* Work order *
Find "The width and height of the screenshot is (720, 907)." in the material below, then write out that line and every line after it exactly, ending with the last one; skip the pictures.

* Available data *

++++++++

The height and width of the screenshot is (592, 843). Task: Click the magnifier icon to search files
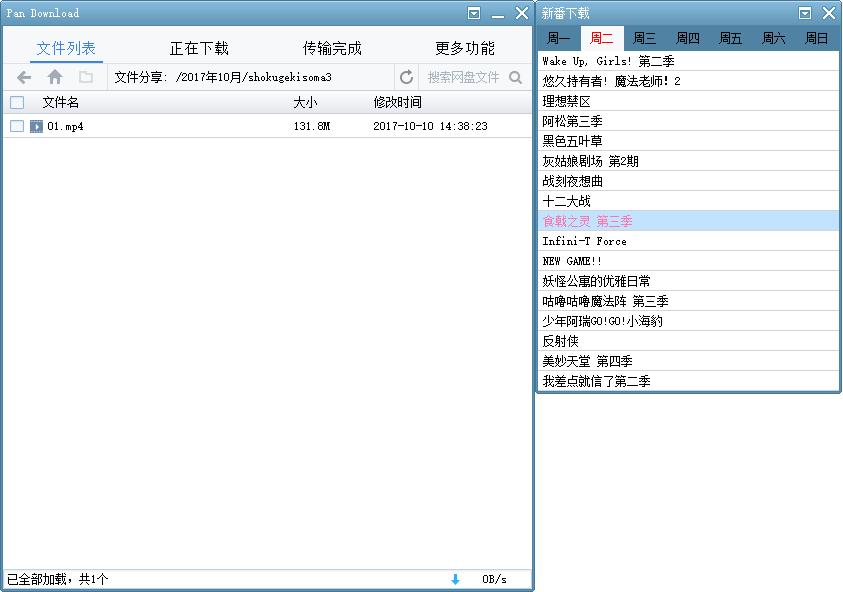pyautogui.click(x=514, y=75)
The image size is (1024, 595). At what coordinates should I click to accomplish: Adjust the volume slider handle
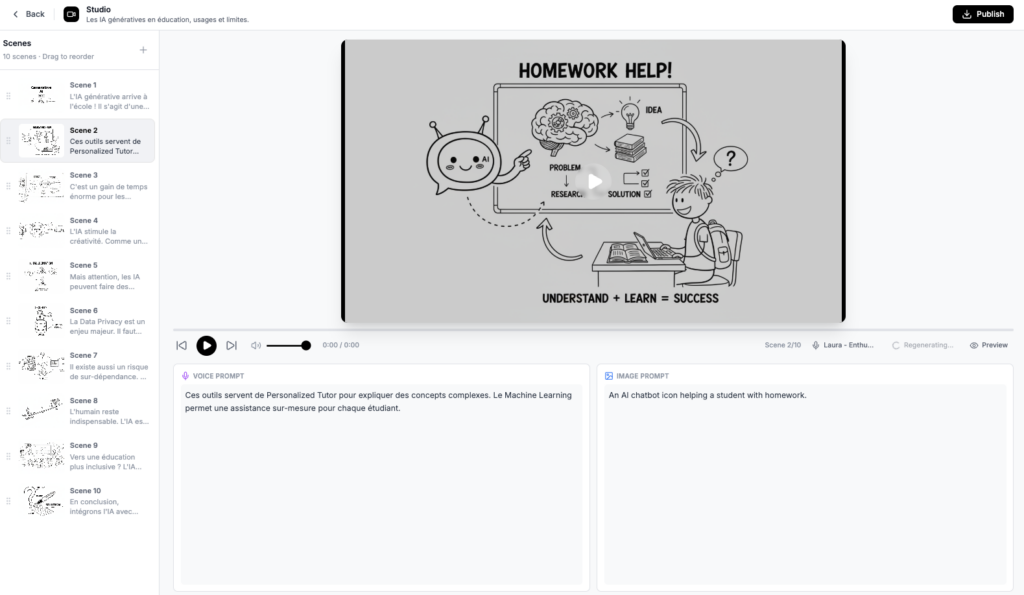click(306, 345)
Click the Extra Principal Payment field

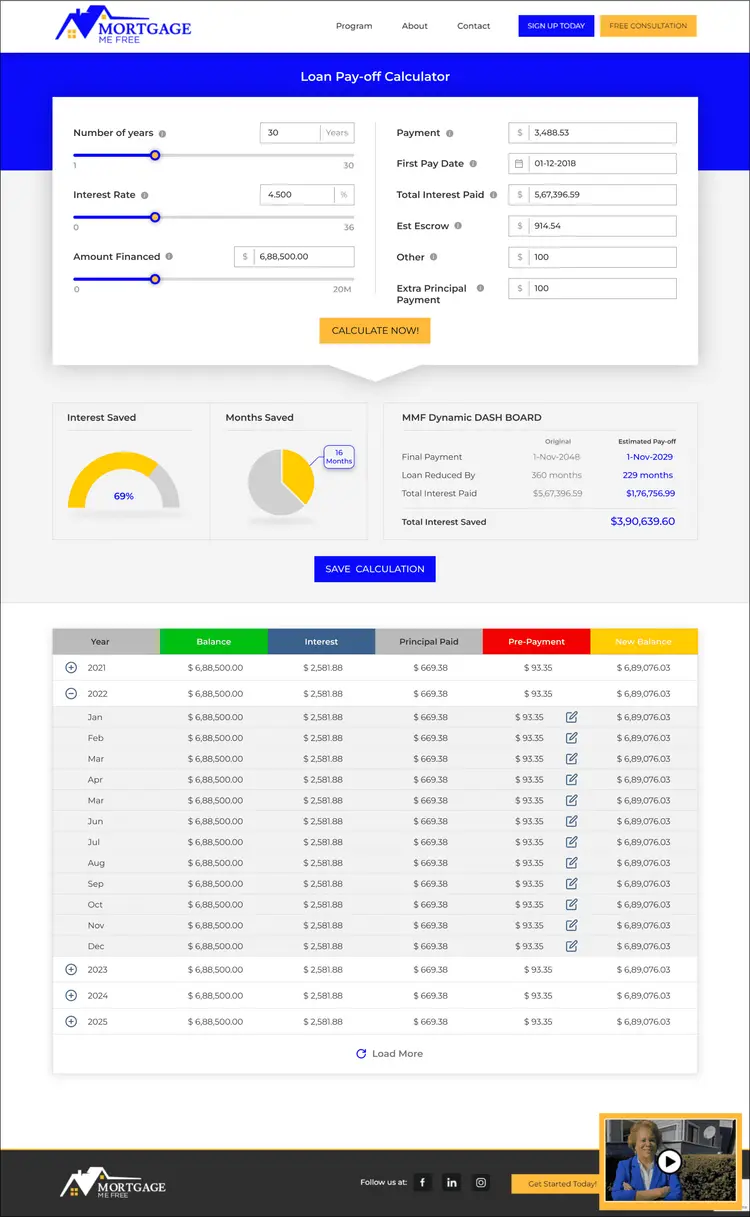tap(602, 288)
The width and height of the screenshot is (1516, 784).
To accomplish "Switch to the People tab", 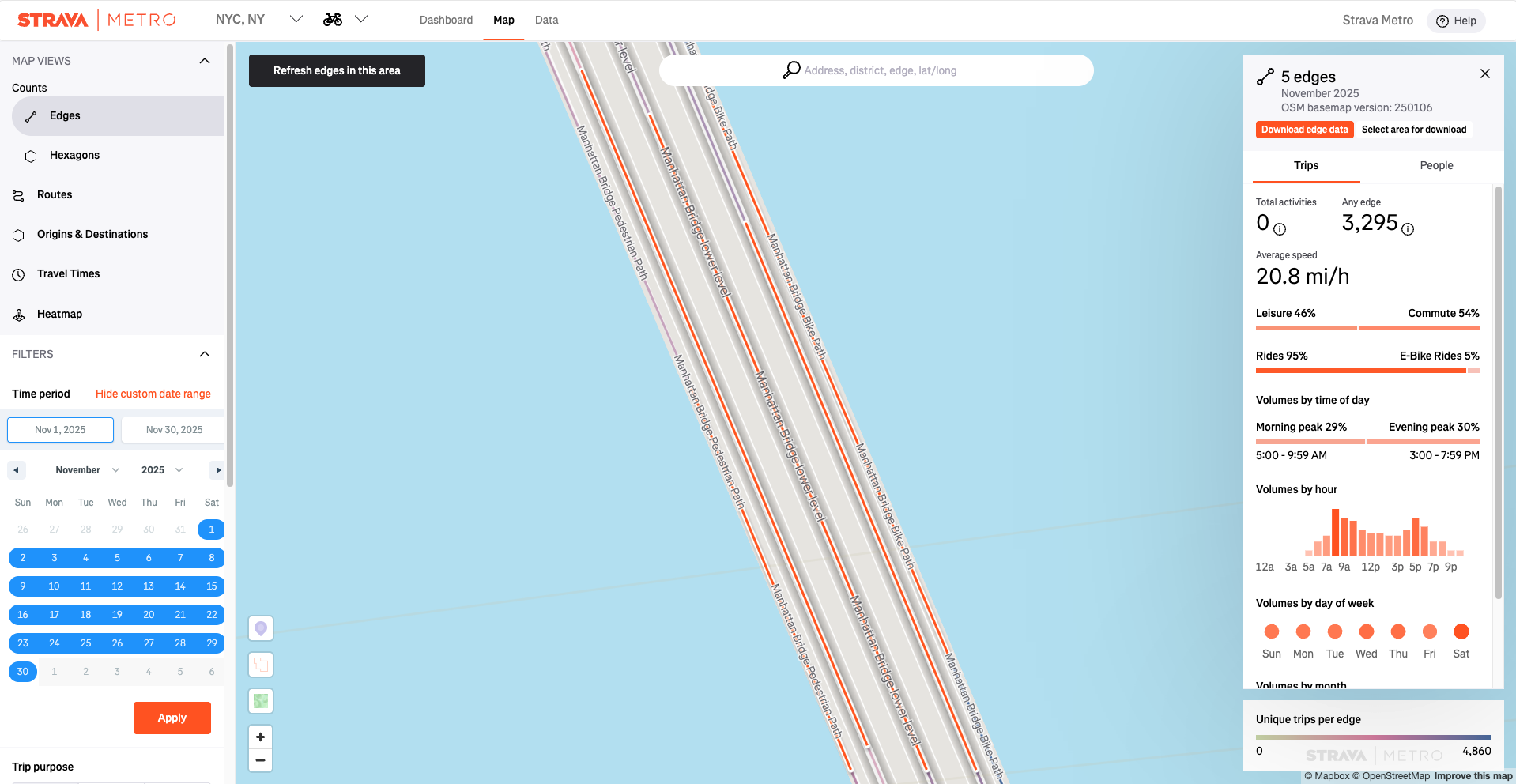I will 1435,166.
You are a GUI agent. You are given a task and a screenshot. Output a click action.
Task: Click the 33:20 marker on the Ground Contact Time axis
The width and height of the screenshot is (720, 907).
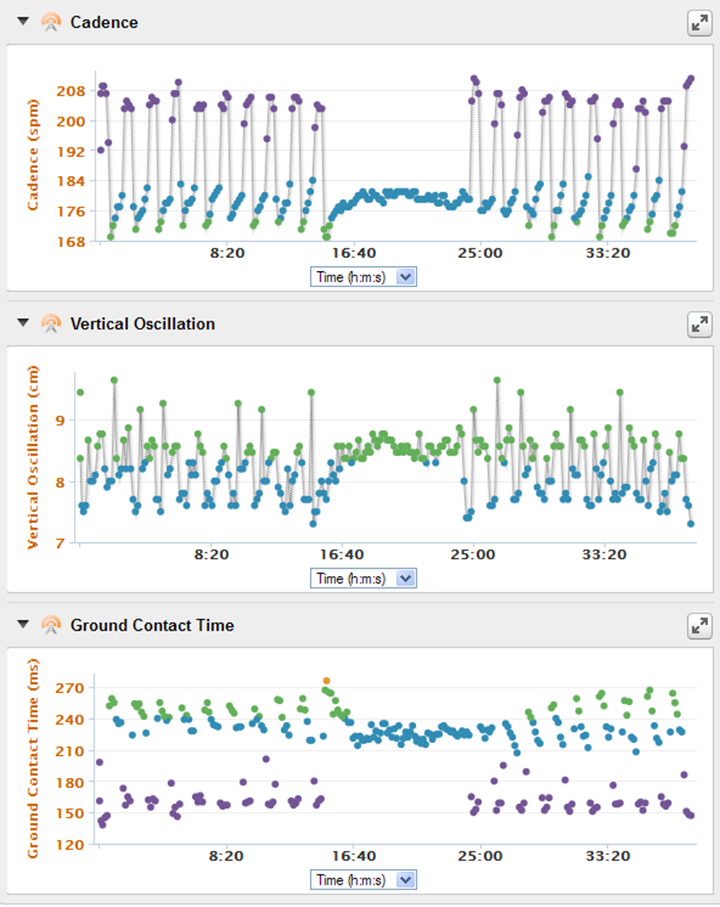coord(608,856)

++++++++

* Finished task *
The width and height of the screenshot is (720, 907).
coord(608,856)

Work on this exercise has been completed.